LED lamp

Abstract

An exemplary led lamp includes a heat dissipation module, a light source mounted on the heat dissipation module, a cover engaging the heat dissipation module and covering the light source, a reflective layer mounted on the cover, and two connectors secured at two corresponding ends of the cover and the heat dissipation module. The cover has an inner surface and a convex outer surface. The inner surface includes a first concave surface and two second concave surfaces at lateral sides of the first concave surface. The second concave surfaces face the LEDs and configured as light incident surfaces; light emitted by the LEDs incidents onto the second concave surfaces and travels through the cover to an outside for lightening. A part of the light is reflected by the reflective layer before travelling to the outside.

Description

BACKGROUND

1. Technical Field

The present disclosure generally relates to LED (light emitting diode) lamps and, more particularly, to an LED lamp with a great heat dissipating capability and even distribution of light emission.

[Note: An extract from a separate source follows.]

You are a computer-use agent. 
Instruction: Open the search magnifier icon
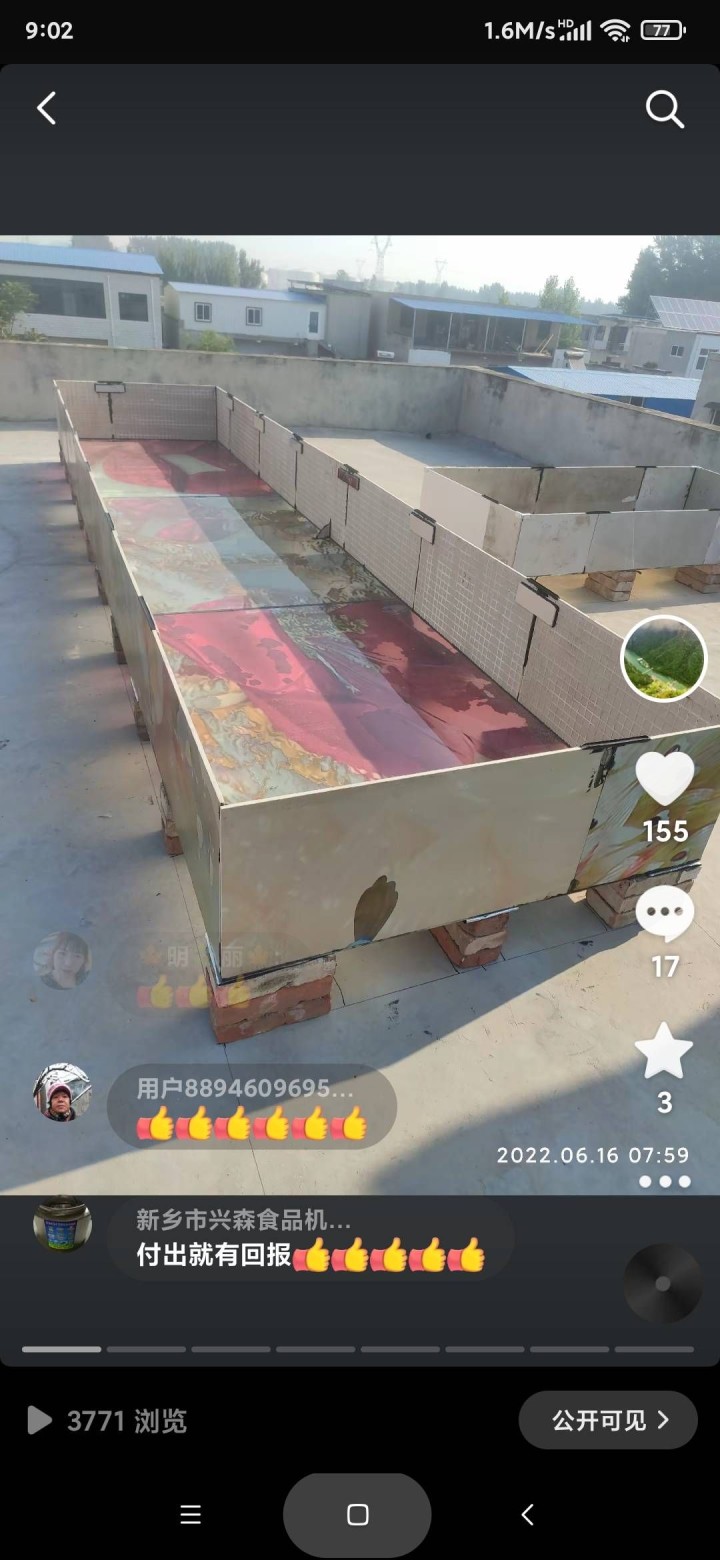click(664, 108)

2. Discussion of Related Art

Light emitting diodes (LEDs) are one kind of semiconductor element. Nowadays, LEDs are extensively used as light sources for illuminating apparatuses, due to their high luminous efficiency, low power consumption and long work life.

An LED lamp requires a number of LEDs, and most of the LEDs are driven at the same time, which results in a quick rise in temperature of the LED lamp. Since generally the LED lamps do not have heat dissipation devices with good heat dissipating efficiencies, operation of the conventional LED lamp has a problem of instability because of the rapid increase of heat. Especially, an LED light tube which has a shell made of plastic or glass, which degrades the heat dissipation efficiency. If the LED lamp is used in a state of high temperature for a long time, the life thereof is dramatically shortened. Furthermore, the conventional illumination apparatus incorporating LEDs generally generates a butterfly-type light field or has a radiation angle about 120 degrees. The intensity of light emitted by the LEDs is unevenly distributed; the light intensity dramatically decreases when the radiation angle exceeds 120 degrees.

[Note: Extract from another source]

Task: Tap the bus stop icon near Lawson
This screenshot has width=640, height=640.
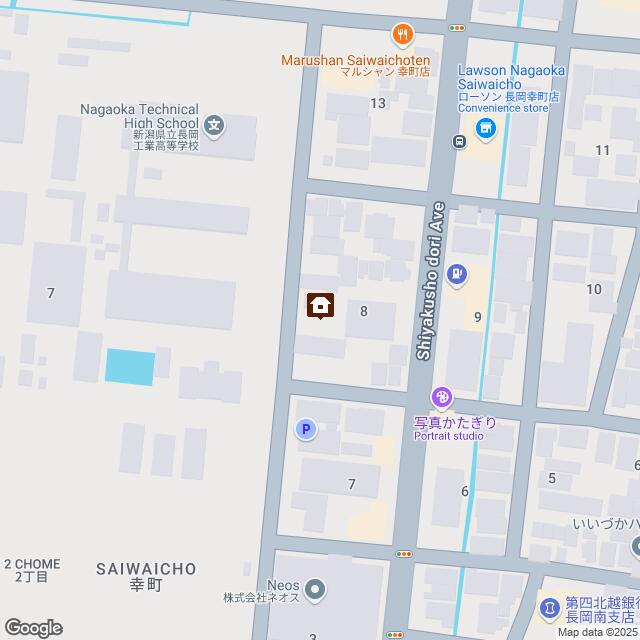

Therefore, what is needed is an LED lamp which can overcome the above described shortcomings.

BRIEF DESCRIPTION OF THE DRAWINGS

FIG. 1 is an assembled view of an LED lamp in accordance with an embodiment of the present disclosure.

FIG. 2 is an exploded view of the LED lamp of FIG. 1.

FIG. 3 is a cross-sectional view of the LED lamp of FIG. 1, taken along line thereof.

DETAILED DESCRIPTION OF EMBODIMENTS

Reference will now be made to the drawings to describe various embodiments of the present LED lamp in detail.

Referring to FIGS. 1-3, an LED lamp 10, in accordance with an embodiment of the present disclosure, includes a heat dissipation module 13, a light source 12 mounted on the heat dissipation module 13, an elongated light transmitting cover 11 engaging the heat dissipation module 13 and covering the light source 12, a reflective layer 15 coated on the cover 11, and two connectors 14 secured at the two opposite ends of the cover 11 and the heat dissipation module 13.

The heat dissipation module 13 includes a flat base 131 and a number of fins 132 extending from the base 131 in array and spaced from each other. In this embodiment, the heat dissipation module 13 is integrally extruded by a metal block, for example, an aluminum block. Heights of the fins 132 gradually decrease from a central one of the fins 132 toward lateral fins 132, whereby upper free ends of the fins 132 cooperatively define a convex surface.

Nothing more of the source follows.